Model tested: 1969 Vauxhall Viva GT (HBR)
Pricing: 1,062 when new; approximately 7,000 now
Engine: 2.0-litre four-cylinder twin-carb petrol
Transmission: four-speed manual, rear-wheel drive
Body style: two-door saloon
Economy: estimated at 21- to 26mpg
Top speed: 100mph
0-60mph: 10.7 seconds
Power: 105hp at 5,600rpm
Torque: 159Nm at 3,400rpm

Our view:

It's as I'm turning the twin-vented bonnet of the car I'm driving into the Loews hairpin (and even, whilst eyeing up the tyre-smudged red-and-white kerbing on the apex, considering taking the racing line, until my driving colleague sagely advises me that we're on a public road and anything could be coming the other way) that I realise there are still machines in the automotive world that have the ability to completely confound and surprise. Having long ago abandoned any notions I might have harboured of one day becoming a racing driver, I still never thought my first time round the Monaco GP circuit would be in a vehicle like this... but I'm enjoying it nonetheless.

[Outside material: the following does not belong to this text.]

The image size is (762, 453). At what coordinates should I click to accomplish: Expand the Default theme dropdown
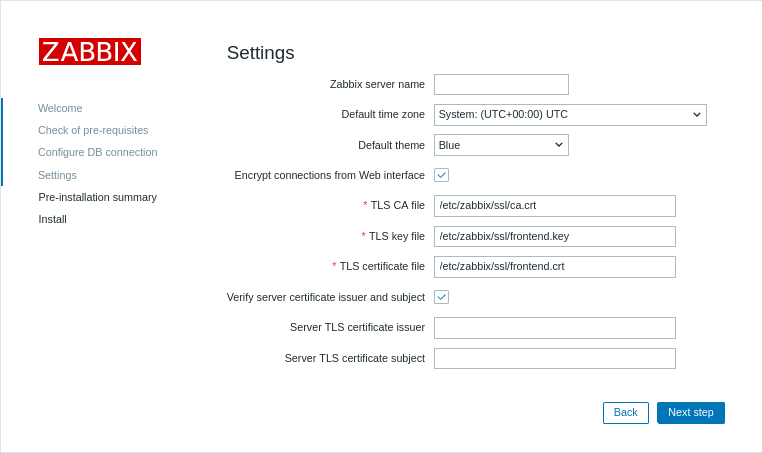[x=500, y=145]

This car is a 1969 Goodwood Green Vauxhall Viva GT and I'm driving it because the Griffin is bringing back the Viva nameplate for 2015. OK, so the new Viva is a sub-Corsa-sized city car made in Korea and to a budget - but then the original Viva was all about making an affordable car for the masses, so there's a strong link between the two products, even if it isn't immediately obvious.

I must confess, despite being a supposed car enthusiast, I didn't know much about the Viva GT prior to my drive in this immaculate example. Part of that lack of knowledge was because the Viva GT is ten years older than I am, so it had long since passed into Griffin folklore by the time I was picking up my driving licence, and another contributing factor was that my aunt and uncle had a series of unreliable HC Vivas when I was a kid, so I never felt real affection for the badge. However, I was pleased to discover that this was Vauxhall's riposte to the icon that had emerged from its age-old rival, Ford, in the form of the Lotus Cortina.

The principle of hot rod performance from the 1960s is simple: stick a big engine in it. That mantra is adhered to here by slotting a 1,975cc slant-four engine with twin Stromberg carburettors into a body shell that otherwise would have had either a weedy, overhead-valve 1.2 or a 1.6 four-pot. The figures on paper look modest: 105hp, 100mph flat out, a 0-60mph time of 10.7 seconds... but in the late sixties and through most of the seventies, these were admirable stats. Of course, what helps the Viva GT's case is that it is light - around 925kg is its stated kerb weight.

Also helping the Viva cause is how this car looks. With the aid of the passage of time, classic cars are almost always pretty but I didn't ever think for a second I'd be near-drooling over a Vauxhall Viva. Most GTs had a matte black bonnet, but this one forgoes that styling meme and - to my eyes - works all the better for it. The 'coke-bottle' styling was inspired by GM's US products but it has aged beautifully, the Viva GT looking resplendent when parked up in Monegasque sunlight. Note the rear light clusters, which are, ah... reminiscent of those found on certain versions of the Cortina (sorry, Vauxhall). Another trick of old cars - they were designed to always look proportional, no matter what wheels they were sitting on, so this GT wearing diminutive 13s looks bang on the money.

The interior has a mild patina of age, which is unsurprising given that it's 46 years old, and there are some wonderfully crazy ergonomics - the indicators are on a stalk to the right of the lovely, slender two-spoke steering wheel but the lights and wipers are on rocker switches down behind the gear lever, head restraints are absent from all seats and the seatbelts aren't inertia-reel three-point items. Once you're buckled in, you're in. No stretching about the cabin.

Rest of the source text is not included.